** Opening Data shown block **

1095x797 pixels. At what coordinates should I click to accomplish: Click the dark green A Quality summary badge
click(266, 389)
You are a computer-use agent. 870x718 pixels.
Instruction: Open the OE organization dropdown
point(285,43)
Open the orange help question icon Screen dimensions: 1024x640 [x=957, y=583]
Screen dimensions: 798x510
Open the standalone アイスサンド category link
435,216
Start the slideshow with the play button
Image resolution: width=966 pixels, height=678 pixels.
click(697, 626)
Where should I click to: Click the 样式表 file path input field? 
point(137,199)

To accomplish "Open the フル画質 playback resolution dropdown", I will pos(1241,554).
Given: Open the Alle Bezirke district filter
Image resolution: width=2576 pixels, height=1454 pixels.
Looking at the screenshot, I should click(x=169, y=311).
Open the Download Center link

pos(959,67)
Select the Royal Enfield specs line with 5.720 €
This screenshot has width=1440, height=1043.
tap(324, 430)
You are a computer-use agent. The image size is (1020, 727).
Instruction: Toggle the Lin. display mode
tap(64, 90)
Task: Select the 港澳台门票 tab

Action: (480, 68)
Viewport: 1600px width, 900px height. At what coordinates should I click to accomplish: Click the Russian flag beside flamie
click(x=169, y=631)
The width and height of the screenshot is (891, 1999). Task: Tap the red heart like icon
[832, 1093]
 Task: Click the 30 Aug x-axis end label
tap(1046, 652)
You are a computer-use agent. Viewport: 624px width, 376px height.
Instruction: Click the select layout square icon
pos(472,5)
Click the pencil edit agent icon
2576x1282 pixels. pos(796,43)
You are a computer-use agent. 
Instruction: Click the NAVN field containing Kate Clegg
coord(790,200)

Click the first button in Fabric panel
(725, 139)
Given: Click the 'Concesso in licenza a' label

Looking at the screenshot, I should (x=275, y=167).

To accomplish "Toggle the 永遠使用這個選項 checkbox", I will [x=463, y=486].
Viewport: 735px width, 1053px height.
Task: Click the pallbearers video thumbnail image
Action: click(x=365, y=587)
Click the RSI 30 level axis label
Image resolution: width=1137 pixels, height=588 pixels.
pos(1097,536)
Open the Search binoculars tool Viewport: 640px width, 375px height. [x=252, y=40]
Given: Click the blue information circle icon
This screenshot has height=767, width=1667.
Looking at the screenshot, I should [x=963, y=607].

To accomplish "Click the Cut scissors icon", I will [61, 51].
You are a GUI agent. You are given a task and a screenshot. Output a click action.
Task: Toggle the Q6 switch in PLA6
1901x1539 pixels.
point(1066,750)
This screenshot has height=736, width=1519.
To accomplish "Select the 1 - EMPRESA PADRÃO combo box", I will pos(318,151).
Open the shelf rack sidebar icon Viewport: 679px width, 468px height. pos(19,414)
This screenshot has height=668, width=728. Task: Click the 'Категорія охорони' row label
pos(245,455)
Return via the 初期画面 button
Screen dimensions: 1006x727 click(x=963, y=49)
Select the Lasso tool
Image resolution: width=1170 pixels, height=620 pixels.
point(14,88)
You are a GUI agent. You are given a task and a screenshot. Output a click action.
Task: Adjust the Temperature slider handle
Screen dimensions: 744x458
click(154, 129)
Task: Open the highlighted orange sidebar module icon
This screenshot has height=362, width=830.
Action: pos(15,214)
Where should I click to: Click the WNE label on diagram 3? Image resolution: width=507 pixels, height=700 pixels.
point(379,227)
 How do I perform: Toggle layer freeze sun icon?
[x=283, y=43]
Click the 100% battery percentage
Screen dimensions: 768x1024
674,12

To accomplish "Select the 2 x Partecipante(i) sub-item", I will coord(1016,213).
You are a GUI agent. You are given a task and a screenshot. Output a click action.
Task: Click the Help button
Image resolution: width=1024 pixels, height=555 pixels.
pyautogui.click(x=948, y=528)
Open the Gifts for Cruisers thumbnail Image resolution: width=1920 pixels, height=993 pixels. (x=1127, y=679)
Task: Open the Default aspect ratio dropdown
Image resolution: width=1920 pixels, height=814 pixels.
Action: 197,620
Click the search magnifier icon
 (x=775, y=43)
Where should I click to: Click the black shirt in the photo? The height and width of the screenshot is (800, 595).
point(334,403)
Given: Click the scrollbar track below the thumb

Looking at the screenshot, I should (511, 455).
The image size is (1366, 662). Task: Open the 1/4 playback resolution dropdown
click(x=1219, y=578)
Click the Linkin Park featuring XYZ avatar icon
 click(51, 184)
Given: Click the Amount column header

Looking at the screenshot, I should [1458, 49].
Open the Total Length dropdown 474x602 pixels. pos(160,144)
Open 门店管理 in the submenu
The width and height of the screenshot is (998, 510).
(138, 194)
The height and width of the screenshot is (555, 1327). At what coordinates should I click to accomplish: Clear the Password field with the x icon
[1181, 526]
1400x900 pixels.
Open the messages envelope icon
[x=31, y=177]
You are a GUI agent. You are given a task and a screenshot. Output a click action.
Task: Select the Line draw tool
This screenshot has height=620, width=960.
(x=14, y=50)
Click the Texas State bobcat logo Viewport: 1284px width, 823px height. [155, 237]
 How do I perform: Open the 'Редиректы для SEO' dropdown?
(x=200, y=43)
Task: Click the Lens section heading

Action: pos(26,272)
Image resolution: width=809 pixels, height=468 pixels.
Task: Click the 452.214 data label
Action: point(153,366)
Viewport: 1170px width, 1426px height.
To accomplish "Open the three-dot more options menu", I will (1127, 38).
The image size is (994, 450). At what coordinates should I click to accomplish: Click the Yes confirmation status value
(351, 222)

** Closing Data shown block **

Task details →
Take every line above that includes the string "computer" and return it.

Exercise solution →
You are a computer-use agent. 870x718 pixels.
You are a computer-use agent. The image size is (1020, 727).
You are a computer-use agent. Viewport: 624px width, 376px height.
You are a computer-use agent. 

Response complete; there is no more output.